I wanted to have a quick and easy way to hold small pieces during the cutting process. Further, I didn't want to chew up the sacrificial MDF sheet that comes with the ShopBot. I found that 1x12x8' painted MDF boards are available at Lowe's for not much. Then I got a 10' length of 13/16" UNISTRUT to make hold-down rails. I cut it into lengths to add to the ShopBot base on each side of the original MDF. Then I cut two lengths around 28" to serve as the sliding front and back bars to secure the new 1x12 sacrificial base.

Six small toggle clamps were welded to bases cut from 12 ga. 1" bars and welded to allow them to slide left and right in the UNISTRUT.


As an anchor for clamping the small parts to be cut, a 1x2-1/2 MDF was attached to the new base using two fluted 3/8" wood gluing pins. The back edge is at Y=2.5", on a reference line that was cut into the 1x12 base. This anchor piece overhangs the left side and another gluing pin serves as the X=0 stop for aligning the workpiece. Later I added a strip of sticky back foam qasket to the upper edge of the back side and 1/2" angle iron to keep the workpiece and this piece from pulling up during milling operations.
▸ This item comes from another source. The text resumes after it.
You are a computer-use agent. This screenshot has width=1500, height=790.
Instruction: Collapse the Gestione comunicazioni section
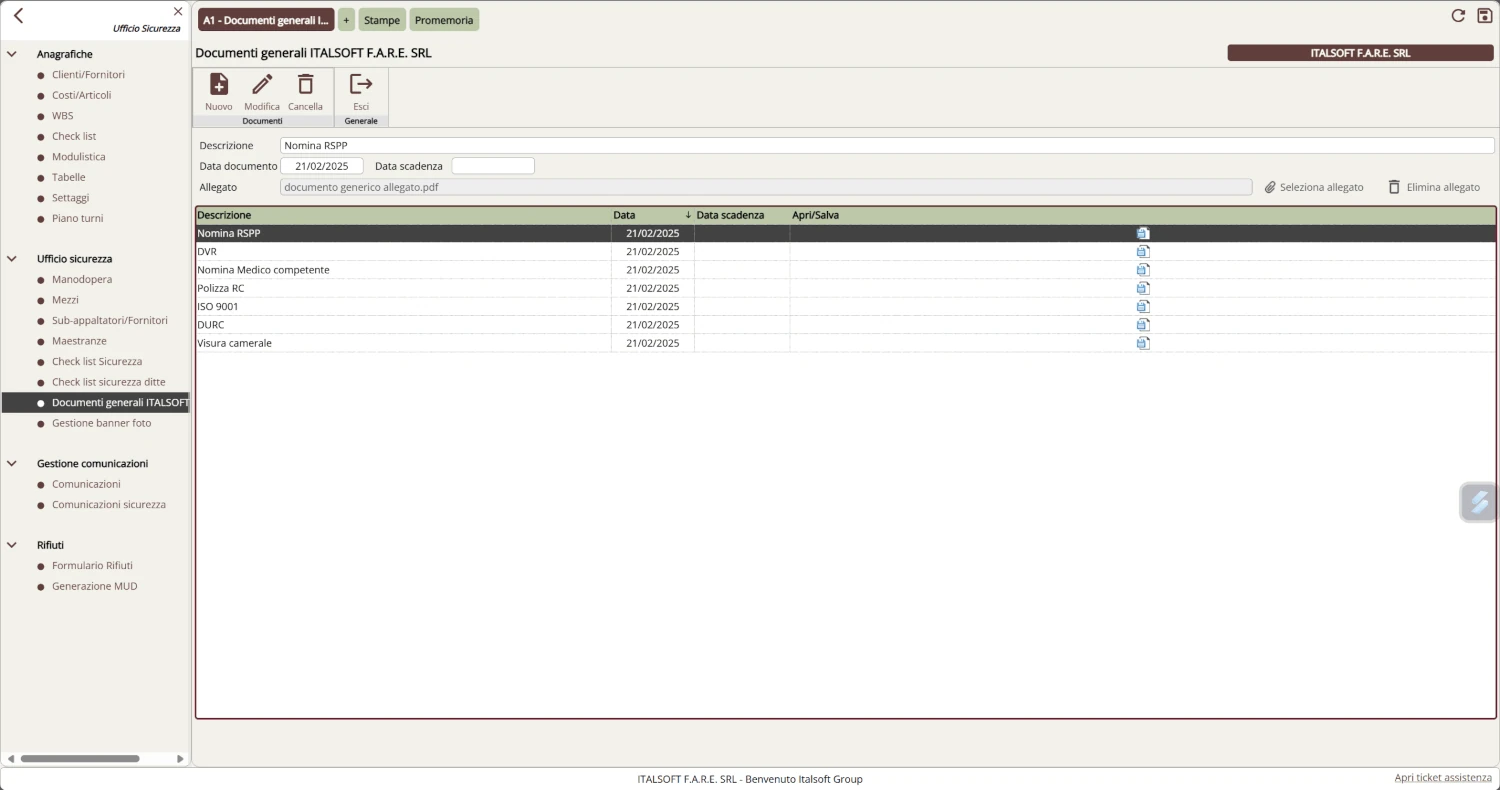pyautogui.click(x=12, y=464)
The UNISTRUT rails made this kind of thing easy to do.

So using this setup, an early step in firing up the ShopBot is resetting the Y zero to 2-1/2".

Finally, small clamps are used to hold the workpiece against the 1x2. This system makes it easy to set up and remove pieces.

For doing larger items of 3/4" thickness, the 1x12 base can easily be removed so that the toggle clamps can hold down the workpiece, making it easy to get in and out.

For working with larger items that need a fully available top surface, a short piece of 1x12 MDF with holes is used with the above clamps. The workpiece is screwed to the MDF with countersunk drywall screws coming up from the bottom. Again, the toggle clamps make it easy to remove and replace the MDF workpiece holder.

Overall, the time and thought that went into this system has been well worth the investment.